USS Secota

History

United States
- Namesake: Derived from Secotan, an Algonquin tribe.
- Builder: Coast Guard Yard, Curtis Bay, Maryland
- Laid down: 29 April 1944
- Launched: 4 August 1944
- Commissioned: 23 December 1944
- Reclassified: District Harbor Tug, Medium YTM-415, February 1962
- Fate: Sunk in collision, 22 March 1986

General characteristics
- Class & type: Sassaba-class harbor tug
- Type: Harbor Tug
- Displacement: 237 tons
- Length: 100 ft (30 m)
- Beam: 25 ft (7.6 m)
- Draft: 9 ft 7 in (2.92 m)
- Speed: 12 kn (22 km/h; 14 mph)
- Complement: 10
- Armament: 2 x .50-caliber machine guns

= USS Secota =

Tugboat of the United States Navy

USS Secota (YTB-415) was a harbor tug that served in the United States Navy from 1945 to 1986.

Secota was assigned to the United States Pacific Fleet soon after delivery to the Navy. She was at Okinawa in August 1945; visited Qingdao, China in July 1946; and replaced at Yokosuka, Japan, on 20 August 1947.

During 1950, Secota visited Hungnam and Pusan, Korea; her last recorded port of call was Sasebo, Japan, apparently returning to Japan from Korea during the waning days of 1950. After that time, Secota was continuously assigned to advanced American bases in the Pacific. In February 1962 she was redesignated a medium harbor tug, YTM-415.

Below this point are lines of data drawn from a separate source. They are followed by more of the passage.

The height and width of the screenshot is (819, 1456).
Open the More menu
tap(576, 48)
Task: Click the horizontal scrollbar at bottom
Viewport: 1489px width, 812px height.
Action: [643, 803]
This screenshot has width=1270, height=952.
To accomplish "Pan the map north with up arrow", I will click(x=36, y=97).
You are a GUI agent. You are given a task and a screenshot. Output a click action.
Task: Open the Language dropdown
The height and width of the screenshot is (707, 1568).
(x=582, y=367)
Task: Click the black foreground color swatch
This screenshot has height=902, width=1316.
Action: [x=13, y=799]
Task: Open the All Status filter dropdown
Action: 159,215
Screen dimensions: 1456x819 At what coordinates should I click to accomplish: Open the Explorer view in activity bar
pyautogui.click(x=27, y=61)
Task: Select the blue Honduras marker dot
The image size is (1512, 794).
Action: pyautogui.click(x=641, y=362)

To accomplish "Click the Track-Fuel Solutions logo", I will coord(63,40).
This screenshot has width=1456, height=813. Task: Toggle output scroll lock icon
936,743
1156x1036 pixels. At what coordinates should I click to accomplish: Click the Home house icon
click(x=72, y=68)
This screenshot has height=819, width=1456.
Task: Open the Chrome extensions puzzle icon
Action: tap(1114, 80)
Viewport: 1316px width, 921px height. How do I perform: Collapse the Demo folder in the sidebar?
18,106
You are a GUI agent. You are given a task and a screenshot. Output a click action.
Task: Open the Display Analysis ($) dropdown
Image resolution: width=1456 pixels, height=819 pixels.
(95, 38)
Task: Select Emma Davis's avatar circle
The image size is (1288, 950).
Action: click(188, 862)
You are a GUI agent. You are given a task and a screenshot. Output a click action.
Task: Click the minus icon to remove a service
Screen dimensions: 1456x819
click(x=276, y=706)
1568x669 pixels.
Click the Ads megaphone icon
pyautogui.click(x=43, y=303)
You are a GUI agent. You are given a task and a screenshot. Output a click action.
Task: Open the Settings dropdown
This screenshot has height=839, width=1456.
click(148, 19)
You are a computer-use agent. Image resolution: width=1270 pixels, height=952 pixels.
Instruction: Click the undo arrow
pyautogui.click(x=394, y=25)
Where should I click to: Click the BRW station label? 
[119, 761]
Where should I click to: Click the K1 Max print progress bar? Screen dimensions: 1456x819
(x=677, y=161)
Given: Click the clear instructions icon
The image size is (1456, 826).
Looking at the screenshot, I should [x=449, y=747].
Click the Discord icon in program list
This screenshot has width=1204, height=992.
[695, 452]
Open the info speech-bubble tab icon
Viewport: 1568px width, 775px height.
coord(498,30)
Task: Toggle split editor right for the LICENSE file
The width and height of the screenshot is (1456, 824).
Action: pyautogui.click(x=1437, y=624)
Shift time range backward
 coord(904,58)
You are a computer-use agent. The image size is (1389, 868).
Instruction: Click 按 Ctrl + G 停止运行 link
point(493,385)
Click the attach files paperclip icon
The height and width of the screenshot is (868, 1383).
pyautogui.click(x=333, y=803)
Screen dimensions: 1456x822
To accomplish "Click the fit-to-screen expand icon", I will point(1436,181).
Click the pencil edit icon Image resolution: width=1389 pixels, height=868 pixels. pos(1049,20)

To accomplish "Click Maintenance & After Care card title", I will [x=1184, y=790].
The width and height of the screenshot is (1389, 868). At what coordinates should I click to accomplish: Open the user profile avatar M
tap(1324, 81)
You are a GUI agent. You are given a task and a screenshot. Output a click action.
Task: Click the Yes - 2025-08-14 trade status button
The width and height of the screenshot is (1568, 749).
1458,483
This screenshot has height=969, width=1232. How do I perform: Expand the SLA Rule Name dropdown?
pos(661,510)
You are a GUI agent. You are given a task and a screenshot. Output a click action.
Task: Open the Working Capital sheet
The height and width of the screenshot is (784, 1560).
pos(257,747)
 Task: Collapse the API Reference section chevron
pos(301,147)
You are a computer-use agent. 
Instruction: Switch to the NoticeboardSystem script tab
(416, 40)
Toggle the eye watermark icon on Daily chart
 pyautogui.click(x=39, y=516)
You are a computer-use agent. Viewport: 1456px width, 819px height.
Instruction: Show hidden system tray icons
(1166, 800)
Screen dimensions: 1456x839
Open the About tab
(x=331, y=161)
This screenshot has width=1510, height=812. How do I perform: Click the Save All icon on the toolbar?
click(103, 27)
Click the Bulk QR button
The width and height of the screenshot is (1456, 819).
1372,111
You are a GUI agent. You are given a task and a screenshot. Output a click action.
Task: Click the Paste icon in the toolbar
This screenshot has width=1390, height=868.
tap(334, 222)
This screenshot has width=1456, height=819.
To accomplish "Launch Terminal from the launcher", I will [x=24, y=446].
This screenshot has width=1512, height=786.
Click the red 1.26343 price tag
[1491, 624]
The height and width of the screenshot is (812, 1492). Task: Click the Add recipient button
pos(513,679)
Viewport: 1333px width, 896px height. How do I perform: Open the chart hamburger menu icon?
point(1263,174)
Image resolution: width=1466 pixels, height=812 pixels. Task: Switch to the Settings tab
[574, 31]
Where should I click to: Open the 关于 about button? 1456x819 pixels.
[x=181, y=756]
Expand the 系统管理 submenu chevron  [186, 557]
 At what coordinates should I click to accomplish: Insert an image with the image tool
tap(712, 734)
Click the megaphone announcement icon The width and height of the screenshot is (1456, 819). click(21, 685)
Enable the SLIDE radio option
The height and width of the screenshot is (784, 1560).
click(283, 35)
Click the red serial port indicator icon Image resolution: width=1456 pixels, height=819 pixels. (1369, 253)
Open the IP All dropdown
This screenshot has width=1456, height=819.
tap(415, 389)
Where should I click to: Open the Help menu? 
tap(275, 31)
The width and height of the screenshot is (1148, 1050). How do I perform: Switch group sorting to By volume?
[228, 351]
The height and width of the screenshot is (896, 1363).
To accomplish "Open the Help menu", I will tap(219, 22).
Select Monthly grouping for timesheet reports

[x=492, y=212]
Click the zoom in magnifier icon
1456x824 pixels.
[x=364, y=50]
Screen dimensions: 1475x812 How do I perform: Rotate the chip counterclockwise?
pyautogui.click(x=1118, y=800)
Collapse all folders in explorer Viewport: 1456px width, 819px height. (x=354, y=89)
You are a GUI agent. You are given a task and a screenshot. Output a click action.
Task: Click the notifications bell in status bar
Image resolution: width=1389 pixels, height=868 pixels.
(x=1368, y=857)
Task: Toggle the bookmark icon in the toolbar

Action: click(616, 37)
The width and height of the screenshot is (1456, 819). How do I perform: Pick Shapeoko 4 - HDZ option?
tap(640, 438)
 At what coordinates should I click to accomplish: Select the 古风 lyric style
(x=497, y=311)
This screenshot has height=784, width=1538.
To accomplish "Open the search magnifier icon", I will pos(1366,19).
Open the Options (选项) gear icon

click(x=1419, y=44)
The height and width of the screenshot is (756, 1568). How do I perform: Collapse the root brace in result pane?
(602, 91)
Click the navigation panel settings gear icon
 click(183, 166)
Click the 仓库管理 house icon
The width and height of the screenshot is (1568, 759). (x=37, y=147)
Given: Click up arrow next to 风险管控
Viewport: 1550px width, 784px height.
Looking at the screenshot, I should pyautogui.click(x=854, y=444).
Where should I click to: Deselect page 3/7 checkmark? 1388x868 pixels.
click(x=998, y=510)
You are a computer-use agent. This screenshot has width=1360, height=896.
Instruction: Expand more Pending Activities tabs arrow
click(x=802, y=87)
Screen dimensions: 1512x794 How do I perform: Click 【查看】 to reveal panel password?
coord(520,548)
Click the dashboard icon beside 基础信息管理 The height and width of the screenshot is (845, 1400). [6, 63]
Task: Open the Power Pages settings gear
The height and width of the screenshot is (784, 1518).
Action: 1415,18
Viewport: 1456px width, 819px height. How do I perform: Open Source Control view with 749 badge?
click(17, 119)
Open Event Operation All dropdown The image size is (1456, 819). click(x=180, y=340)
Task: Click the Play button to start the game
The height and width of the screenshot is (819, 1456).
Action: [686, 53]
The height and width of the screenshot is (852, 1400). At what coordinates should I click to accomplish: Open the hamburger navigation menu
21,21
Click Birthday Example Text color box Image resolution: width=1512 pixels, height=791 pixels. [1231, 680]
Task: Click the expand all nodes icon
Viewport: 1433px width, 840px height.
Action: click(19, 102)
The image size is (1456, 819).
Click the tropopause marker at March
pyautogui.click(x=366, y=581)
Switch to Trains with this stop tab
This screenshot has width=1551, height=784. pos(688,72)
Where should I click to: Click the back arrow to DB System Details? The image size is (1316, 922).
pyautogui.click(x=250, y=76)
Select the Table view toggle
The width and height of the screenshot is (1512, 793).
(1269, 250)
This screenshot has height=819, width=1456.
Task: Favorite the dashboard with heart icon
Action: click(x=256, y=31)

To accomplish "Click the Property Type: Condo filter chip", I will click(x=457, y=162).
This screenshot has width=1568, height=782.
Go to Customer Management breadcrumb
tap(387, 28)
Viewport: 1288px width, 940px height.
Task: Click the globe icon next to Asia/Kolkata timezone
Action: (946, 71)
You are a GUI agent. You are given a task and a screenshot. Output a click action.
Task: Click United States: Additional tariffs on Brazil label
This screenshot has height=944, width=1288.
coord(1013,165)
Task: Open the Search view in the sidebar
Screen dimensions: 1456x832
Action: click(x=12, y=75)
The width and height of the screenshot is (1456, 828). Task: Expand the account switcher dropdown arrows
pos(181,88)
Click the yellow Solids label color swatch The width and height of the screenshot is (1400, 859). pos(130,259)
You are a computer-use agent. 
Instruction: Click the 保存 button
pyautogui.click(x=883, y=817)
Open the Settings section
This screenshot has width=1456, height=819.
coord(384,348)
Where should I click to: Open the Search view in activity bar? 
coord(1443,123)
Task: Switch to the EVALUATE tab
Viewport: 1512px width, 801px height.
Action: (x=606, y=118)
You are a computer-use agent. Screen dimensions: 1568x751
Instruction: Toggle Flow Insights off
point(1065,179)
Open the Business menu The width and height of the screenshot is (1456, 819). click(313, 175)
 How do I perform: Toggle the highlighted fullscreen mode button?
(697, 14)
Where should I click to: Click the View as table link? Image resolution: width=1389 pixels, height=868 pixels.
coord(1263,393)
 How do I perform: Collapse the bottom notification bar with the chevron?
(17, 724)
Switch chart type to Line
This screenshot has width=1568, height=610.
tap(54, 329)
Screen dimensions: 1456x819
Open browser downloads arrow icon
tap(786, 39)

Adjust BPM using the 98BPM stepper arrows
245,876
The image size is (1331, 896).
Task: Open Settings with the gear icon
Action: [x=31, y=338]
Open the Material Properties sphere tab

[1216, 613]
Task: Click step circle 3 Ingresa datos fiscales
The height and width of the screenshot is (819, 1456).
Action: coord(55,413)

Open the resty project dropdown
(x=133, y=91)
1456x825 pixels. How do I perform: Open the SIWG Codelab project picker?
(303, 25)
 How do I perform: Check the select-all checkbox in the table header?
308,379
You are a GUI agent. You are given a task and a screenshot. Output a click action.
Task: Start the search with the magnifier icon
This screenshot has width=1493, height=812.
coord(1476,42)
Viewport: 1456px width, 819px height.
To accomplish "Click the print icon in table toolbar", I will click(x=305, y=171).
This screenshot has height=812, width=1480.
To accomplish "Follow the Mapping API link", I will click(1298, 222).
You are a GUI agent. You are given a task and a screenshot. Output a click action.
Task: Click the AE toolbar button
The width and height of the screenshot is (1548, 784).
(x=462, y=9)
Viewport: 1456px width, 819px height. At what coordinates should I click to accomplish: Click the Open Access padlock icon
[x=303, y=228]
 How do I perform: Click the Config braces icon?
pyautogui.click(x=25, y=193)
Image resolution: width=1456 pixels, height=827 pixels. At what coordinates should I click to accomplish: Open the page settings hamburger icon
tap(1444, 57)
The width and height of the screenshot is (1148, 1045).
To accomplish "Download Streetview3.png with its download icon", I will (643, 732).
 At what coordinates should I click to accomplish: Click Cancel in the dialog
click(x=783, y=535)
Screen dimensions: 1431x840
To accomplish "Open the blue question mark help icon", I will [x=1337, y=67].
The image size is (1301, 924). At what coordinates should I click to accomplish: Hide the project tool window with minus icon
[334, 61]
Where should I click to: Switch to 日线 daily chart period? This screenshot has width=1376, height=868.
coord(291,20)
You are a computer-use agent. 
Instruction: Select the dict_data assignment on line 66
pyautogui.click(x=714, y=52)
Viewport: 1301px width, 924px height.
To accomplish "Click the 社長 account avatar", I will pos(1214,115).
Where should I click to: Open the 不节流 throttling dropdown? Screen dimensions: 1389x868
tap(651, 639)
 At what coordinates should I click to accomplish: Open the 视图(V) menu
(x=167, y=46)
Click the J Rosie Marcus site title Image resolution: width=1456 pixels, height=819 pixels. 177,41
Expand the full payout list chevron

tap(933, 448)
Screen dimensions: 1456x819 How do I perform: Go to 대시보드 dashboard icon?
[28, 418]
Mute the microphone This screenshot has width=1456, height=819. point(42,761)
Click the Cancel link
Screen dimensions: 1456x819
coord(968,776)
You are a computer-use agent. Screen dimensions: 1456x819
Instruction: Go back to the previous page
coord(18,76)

On 22 March 1986, near Midway Island, Secota had just completed a personnel transfer with the when Secota lost power and collided with Georgia. Secota lost power before it was clear, causing an impact with the sub's stern dive planes, where the tug got hung up. Secota sank; ten crewman were rescued, but two crewmen trapped in the engine room drowned. While the media reported that the Georgia was undamaged, a report sent by the commanding officer of the Georgia indicates that after returning the surviving crew members to Hawaii, Georgia underwent emergency repairs for minor damage sustained in the collision.